Neonatal hypoxic-ischemic brain damage (HIBD) is a serious neurological disease that can result in cerebral palsy, epilepsy, mental retardation, and even death(Lan et al., 2019; Luo et al., 2018; Yin et al., 2013). It significantly impairs the quality of life for affected children, imposing a substantial economic and social burden on families and society(Dai et al., 2017). Currently, subcritical treatment is the only recognized effective approach, although its effectiveness remains relatively limited(Lan et al., 2019; Zhu et al., 2021). The pathogenesis of HIBD involves various factors, including oxidative stress, mitochondrial damage, and inflammatory response(Lai et al., 2016), which may eventually lead to neuronal death. However, the precise underlying process remains unclear, urging the need for further research.

Cell death can be executed via different subroutines. Since the description of ferroptosis as an iron-dependent form of non-apoptotic cell death in 2012, there has been increasing interest in its process and functions(Dixon et al., 2012). Ferroptosis can occur through two main pathways: exogenous or transporter-dependent pathways and endogenous or enzyme-regulated pathways. It is triggered by a redox imbalance resulting from the dysregulation of oxidants and antioxidants. This imbalance arises from the abnormal expression and activity of multiple redox-active enzymes that generate or detoxify free radicals and lipid oxidation products(Stockwell et al., 2020). Thus, ferroptosis is precisely regulated at multiple levels, including epigenetic, transcriptional, post-transcriptional and post-translational levels(Tang et al., 2021).

The signaling pathway of ferroptosis primarily exerts its function by affecting the activity of glutathione peroxidase, thereby reducing the antioxidant capacity of the cell. Currently, it is believed that the process of ferroptosis involves three key regulatory substances. Glutathione Peroxidase 4 (GPX4): This antioxidant enzyme is crucial in the process of ferroptosis, preventing lipid peroxidation within the cell, and thus avoiding cell death. When the function of GPX4 is impaired or its activity is reduced, the risk of cellular lipid peroxidation increases, leading to ferroptosis. System Xc−: A heterodimer formed by solute carrier family 7 member 11 (SLC7A11) and solute carrier family 3 member 2 (SLC3A2), associated with intracellular glutathione (GSH) synthesis. GSH is an important antioxidant. When System Xc− is inhibited, the synthesis of GSH decreases, leading to a reduction in cellular antioxidant capacity and an increase in Reactive Oxygen Species (ROS), further promoting ferroptosis. Iron metabolism-related proteins: such as transferrin and ferritin, play a key role in cellular iron balance and regulation(Stoyanovsky et al., 2019). During the process of ferroptosis, the imbalance of cellular iron levels leads to an excess of free iron, promoting lipid peroxidation and ROS production, triggering ferroptosis.

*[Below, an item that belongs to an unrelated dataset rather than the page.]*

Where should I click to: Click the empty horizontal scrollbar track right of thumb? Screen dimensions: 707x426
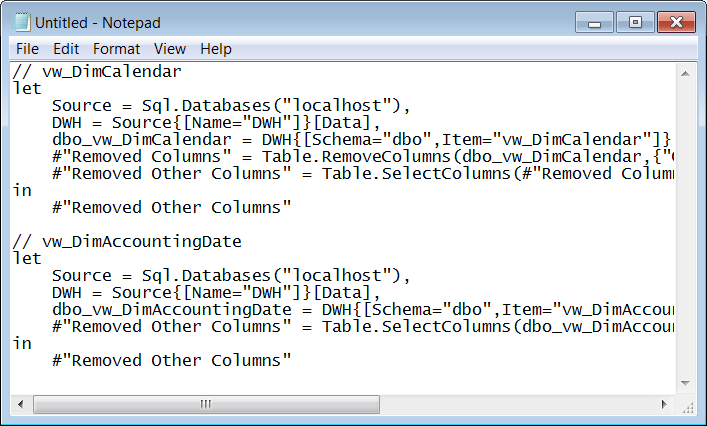517,404
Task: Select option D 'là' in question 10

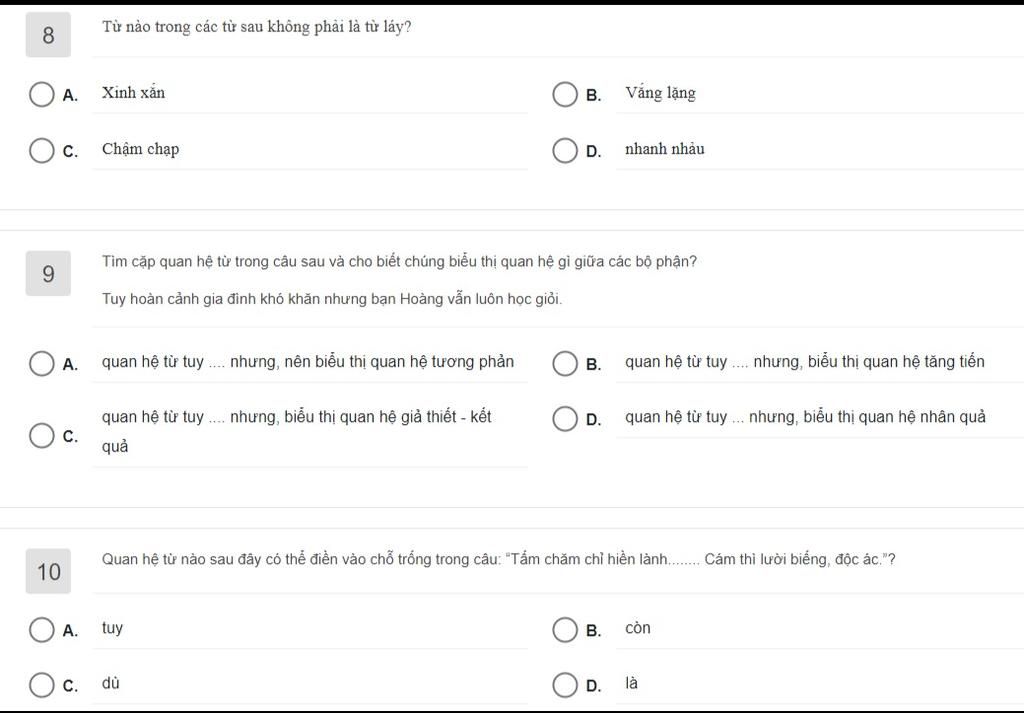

The dysregulation of ferroptosis has been implicated in the development of various neurological disorders, including Traumatic Brain Injury (TBI), neurodegenerative diseases, strokes and gliomas(Alim et al., 2019; Do Van et al., 2016; Yee et al., 2020). Iron overload has also been observed in neurological conditions like Alzheimer's disease (AD), Parkinson's disease (PD), Huntington's disease (HD), epilepsy, and neurological diseases. Previous studies have provided initial evidence of the involvement of ferroptosis in neonatal HIBD in rats(Belaidi and Bush, 2016; Chen et al., 2020; Domínguez et al., 2016; Tuo et al., 2022; Xie et al., 2019; Yan and Zhang, 2019). However, the specific mechanisms by which ferroptosis contributes to the HIBD process remain unclear. In this study, we aimed to investigate the role of ferroptosis in HIBD by establishing a neonatal rat model. We examined pathological structures and protein expression to shed light on the mechanism underlying ferroptosis in HIBD.